SoK: TEE-assisted Confidential Smart Contract

TL;DR

This paper systematically analyzes TEE-assisted confidential smart contracts, categorizing existing solutions, identifying common properties and flaws, and providing a framework to guide future development and evaluation of privacy-preserving smart contract systems.

Contribution

It offers a comprehensive taxonomy and analysis framework for TEE-assisted smart contracts, highlighting design challenges and guiding future research in this area.

Findings

Existing systems are categorized into layer-one and layer-two solutions.

Identifies fundamental flaws and security challenges in current designs.

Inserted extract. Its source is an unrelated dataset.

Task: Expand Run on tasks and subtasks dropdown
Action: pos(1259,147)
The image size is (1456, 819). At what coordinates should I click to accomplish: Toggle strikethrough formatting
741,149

Provides a framework for evaluating and guiding future TEE-assisted smart contract development.

Abstract

The blockchain-based smart contract lacks privacy since the contract state and instruction code are exposed to the public. Combining smart-contract execution with Trusted Execution Environments (TEEs) provides an efficient solution, called TEE-assisted smart contracts, for protecting the confidentiality of contract states. However, the combination approaches are varied, and a systematic study is absent. Newly released systems may fail to draw upon the experience learned from existing protocols, such as repeating known design mistakes or applying TEE technology in insecure ways. In this paper, we first investigate and categorize the existing systems into two types: the layer-one solution and layer-two solution. Then, we establish an analysis framework to capture their common lights, covering the desired properties (for contract services), threat models, and security considerations (for underlying systems). Based on our taxonomy, we identify their ideal functionalities and uncover the fundamental flaws and reasons for the challenges in each specification design. We believe that this work would provide a guide for the development of TEE-assisted smart contracts, as well as a framework to evaluate future TEE-assisted confidential contract systems.